=== Records to use ===
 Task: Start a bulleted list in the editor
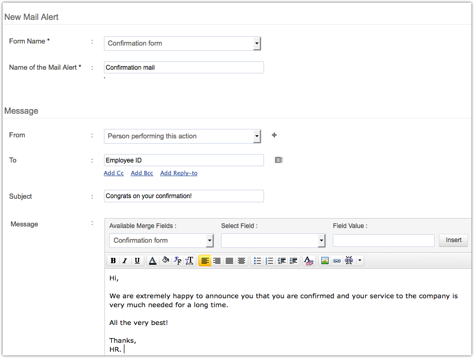pos(257,261)
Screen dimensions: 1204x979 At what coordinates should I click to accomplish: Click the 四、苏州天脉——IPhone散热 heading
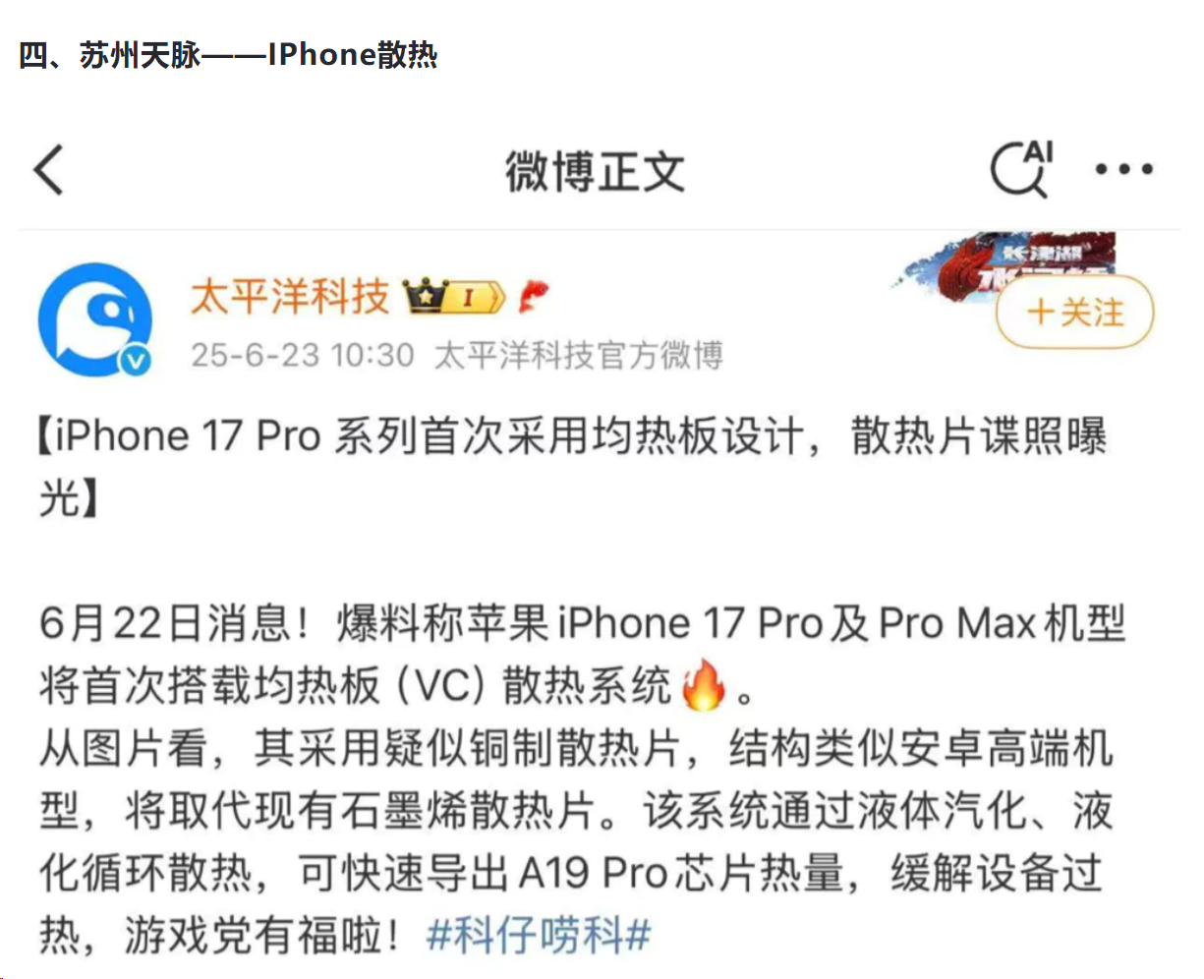click(228, 54)
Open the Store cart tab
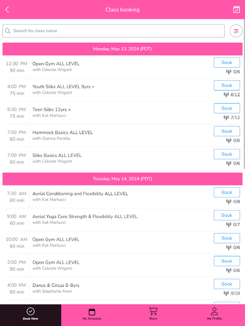The image size is (245, 326). pyautogui.click(x=153, y=314)
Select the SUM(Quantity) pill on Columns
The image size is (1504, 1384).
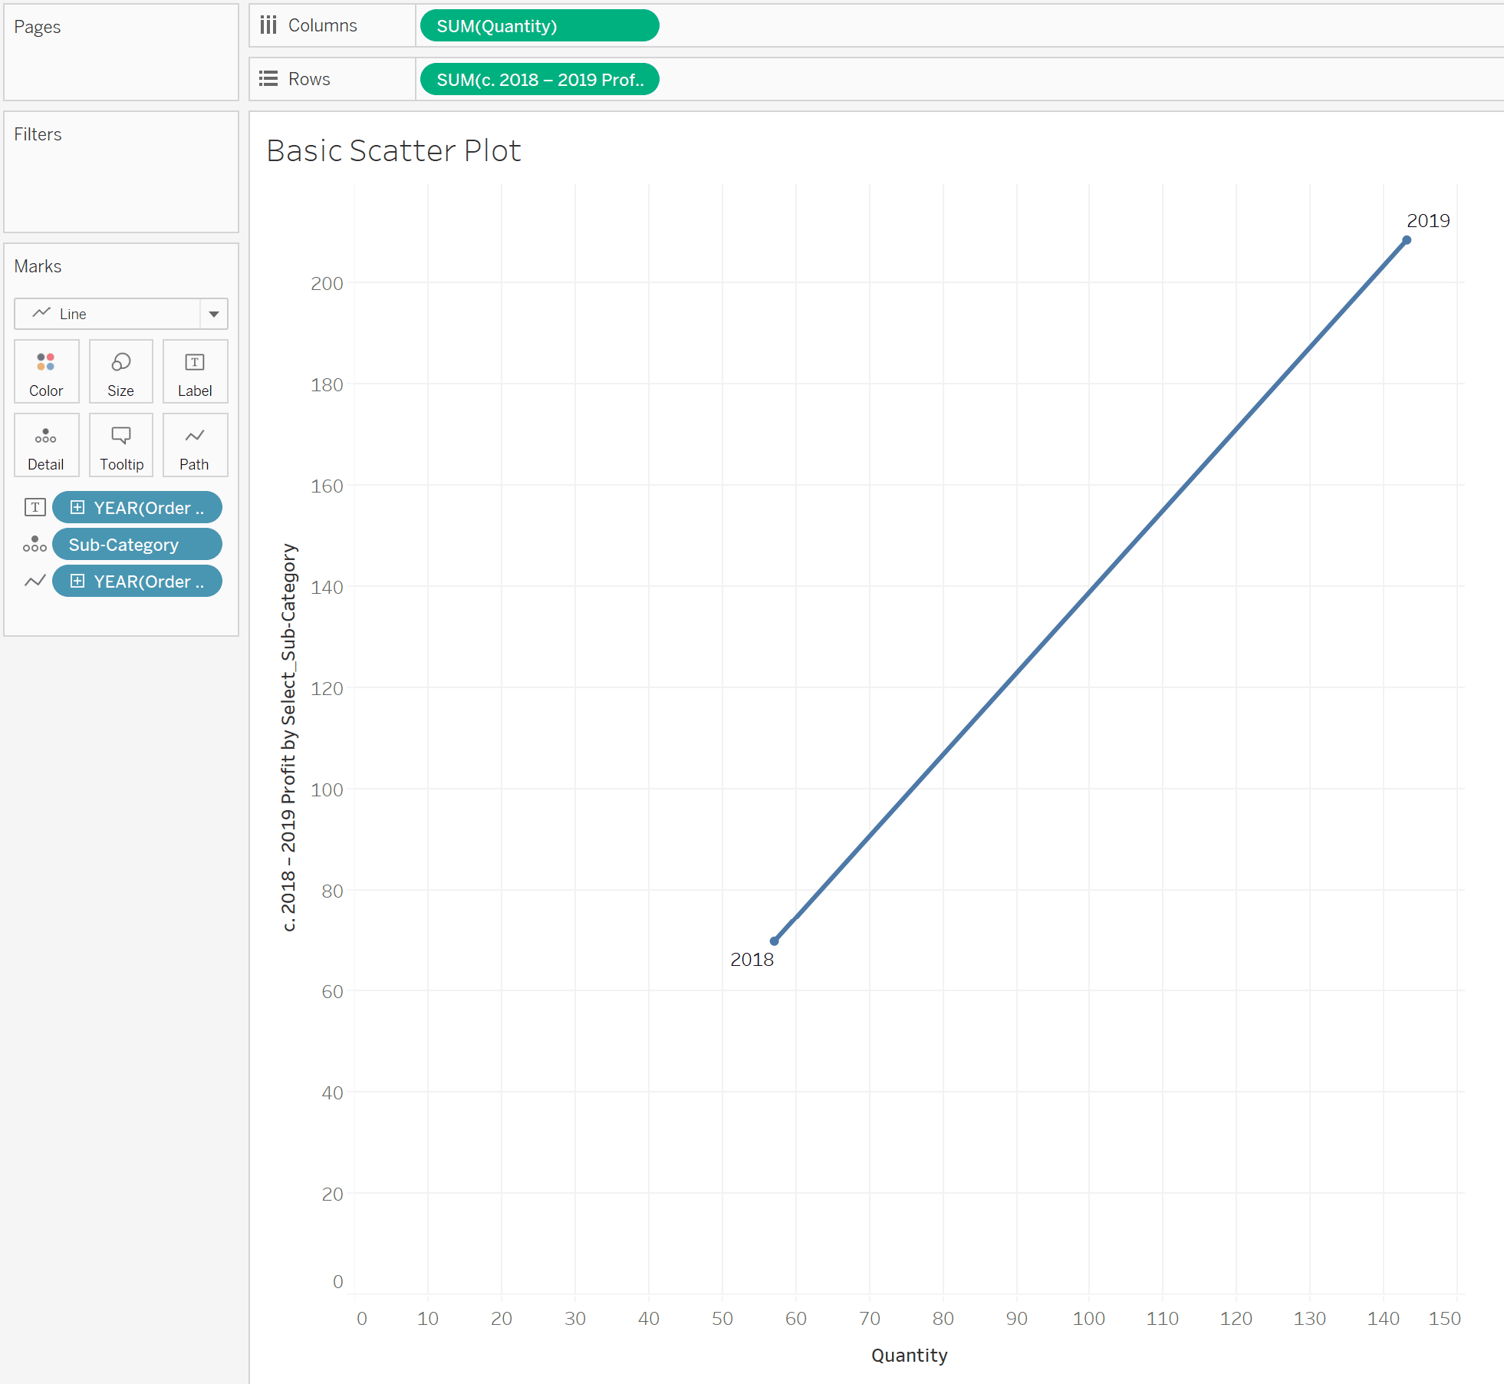click(540, 25)
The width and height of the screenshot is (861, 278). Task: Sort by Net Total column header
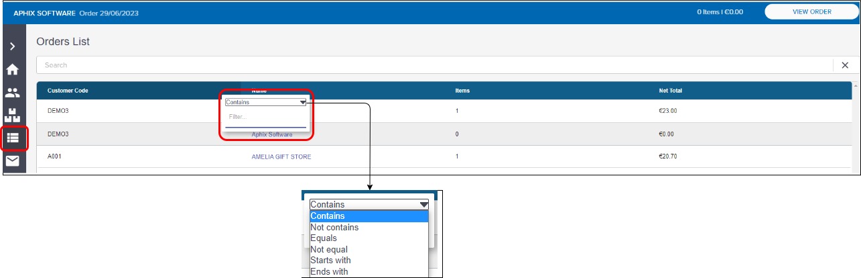(x=670, y=91)
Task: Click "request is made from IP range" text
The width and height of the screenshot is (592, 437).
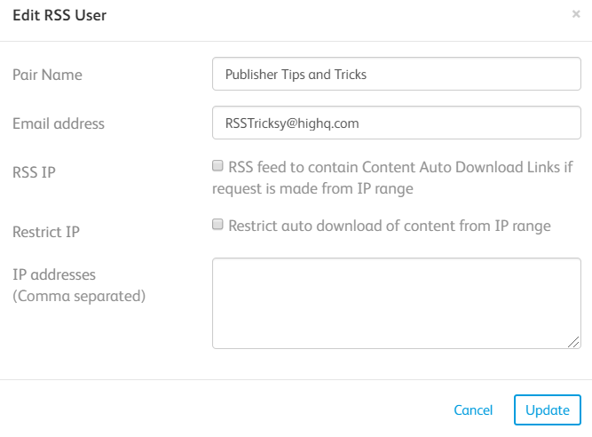Action: 312,188
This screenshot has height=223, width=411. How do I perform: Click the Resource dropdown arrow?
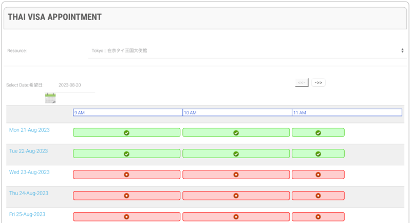[x=402, y=50]
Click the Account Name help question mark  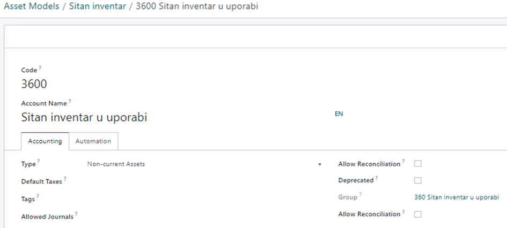pyautogui.click(x=70, y=101)
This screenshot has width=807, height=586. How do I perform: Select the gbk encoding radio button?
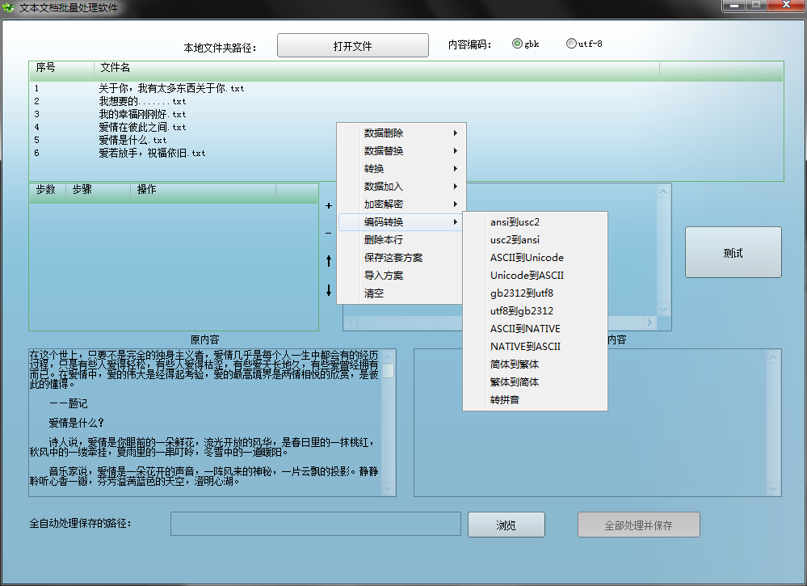pyautogui.click(x=517, y=44)
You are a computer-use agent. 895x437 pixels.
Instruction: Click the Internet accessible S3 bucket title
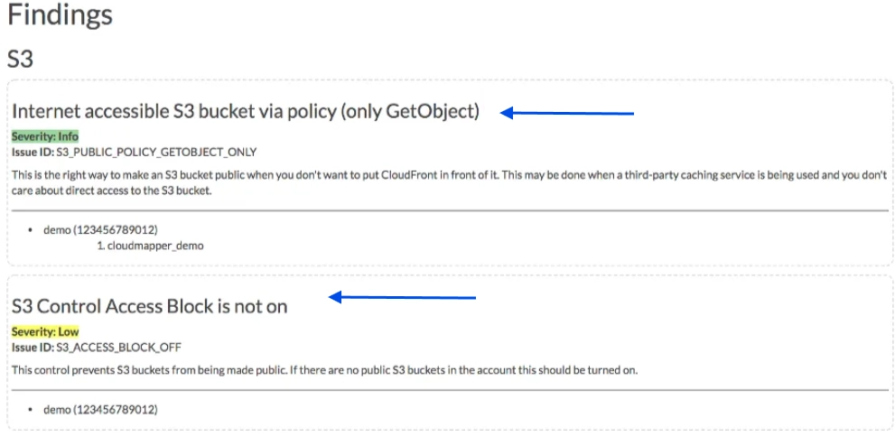pyautogui.click(x=246, y=111)
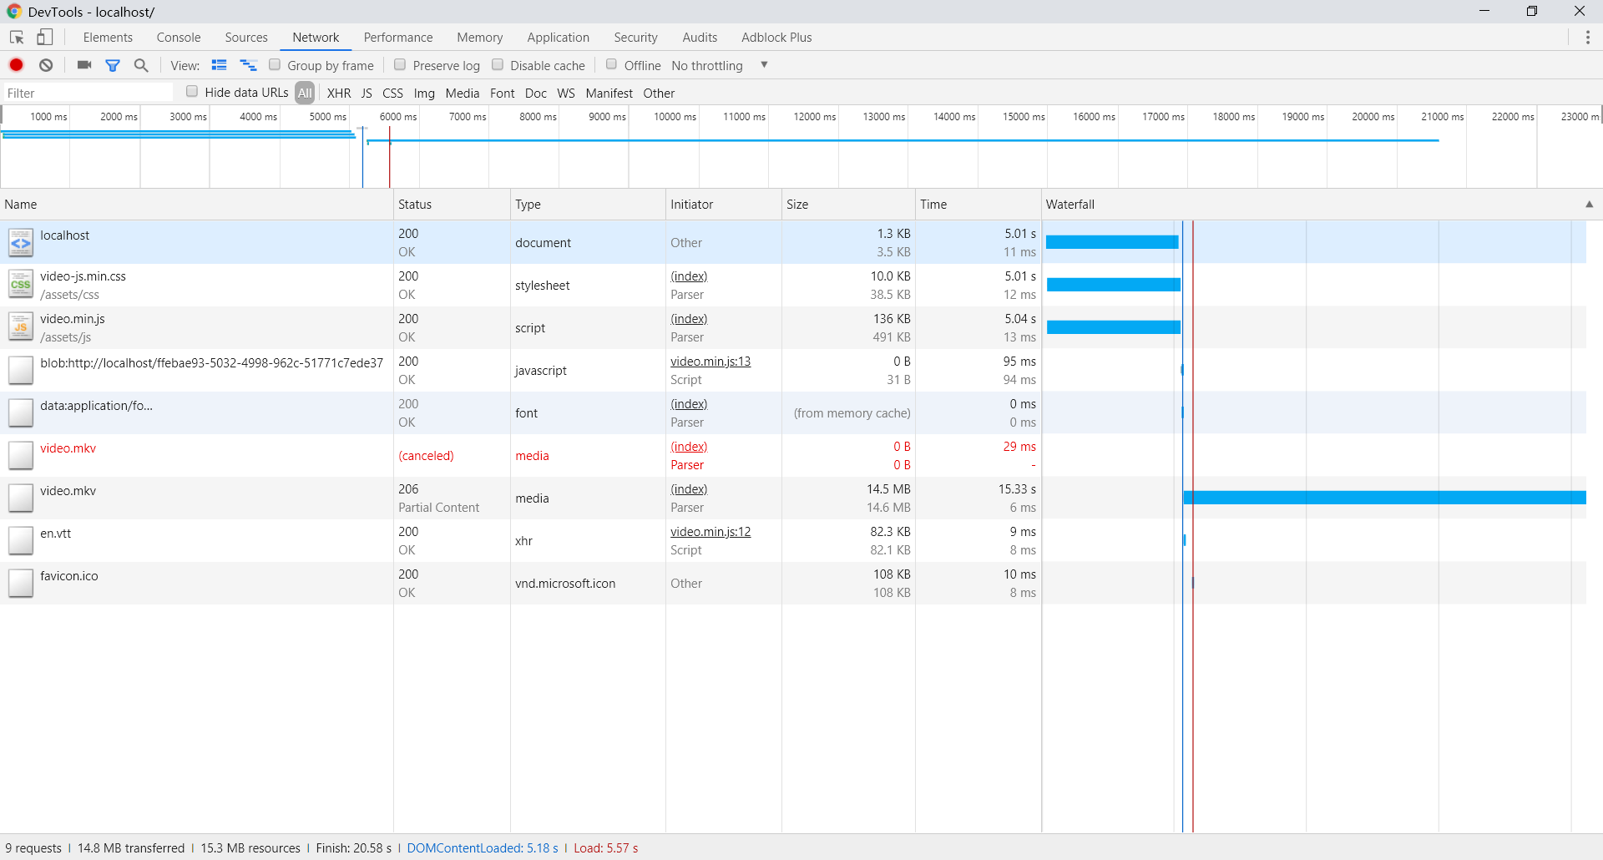Screen dimensions: 1603x860
Task: Click into the Filter text field
Action: tap(88, 94)
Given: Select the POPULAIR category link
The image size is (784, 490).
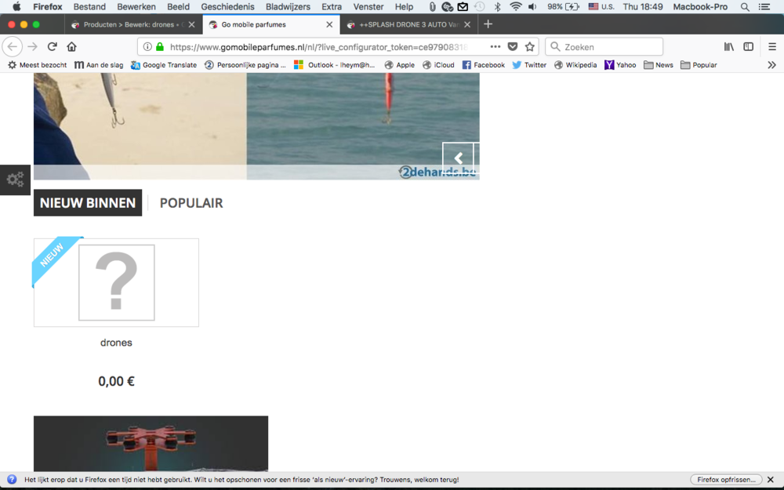Looking at the screenshot, I should tap(191, 202).
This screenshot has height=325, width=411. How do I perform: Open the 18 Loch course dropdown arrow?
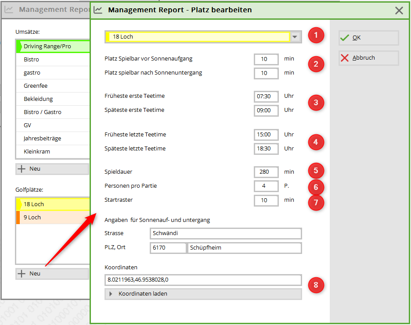point(296,37)
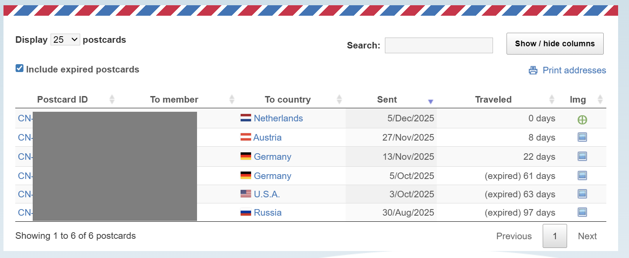Sort table by Traveled column header

(x=493, y=100)
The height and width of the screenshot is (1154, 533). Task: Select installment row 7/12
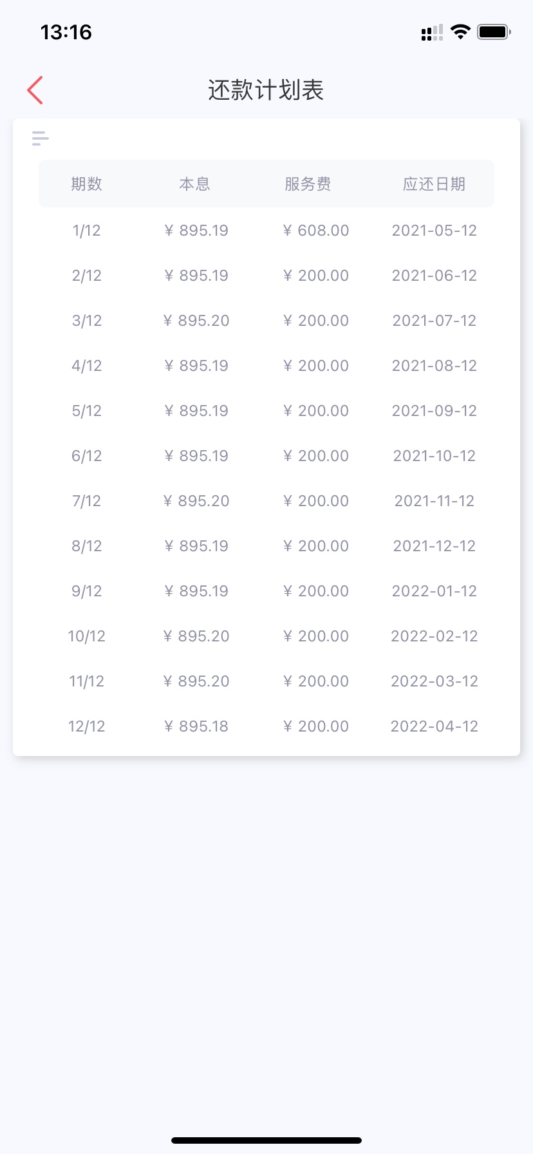tap(267, 501)
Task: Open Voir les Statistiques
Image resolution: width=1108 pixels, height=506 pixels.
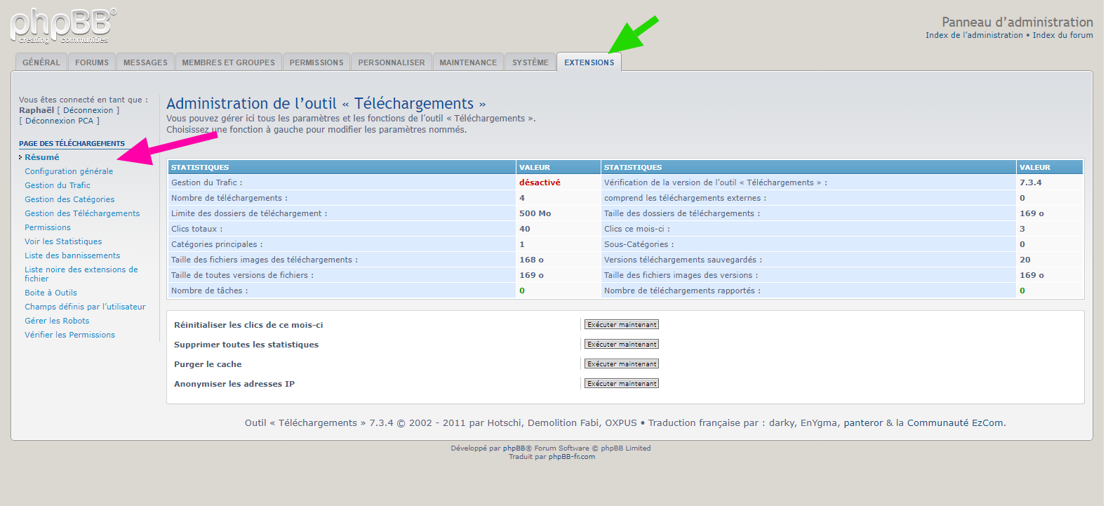Action: point(63,241)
===
- **Problem details**
Only the lines from the one with "You are a computer-use agent. 895x437 pixels." through the final line of the entries above are to be repeated, exactly as written and without pictures.

- **Your solution**
You are a computer-use agent. 895x437 pixels.
Instruction: Click the Internet accessible S3 bucket title
pyautogui.click(x=246, y=111)
Screen dimensions: 1603x860
Task: Click into the Filter text field
Action: tap(88, 94)
Given: Select the POPULAIR category link
The image size is (784, 490).
Looking at the screenshot, I should tap(191, 202).
This screenshot has height=325, width=411. How do I perform: Open the 18 Loch course dropdown arrow?
point(296,37)
Sort table by Traveled column header

(x=493, y=100)
The height and width of the screenshot is (1154, 533). Task: Select installment row 7/12
tap(267, 501)
Task: Open Voir les Statistiques
Image resolution: width=1108 pixels, height=506 pixels.
Action: point(63,241)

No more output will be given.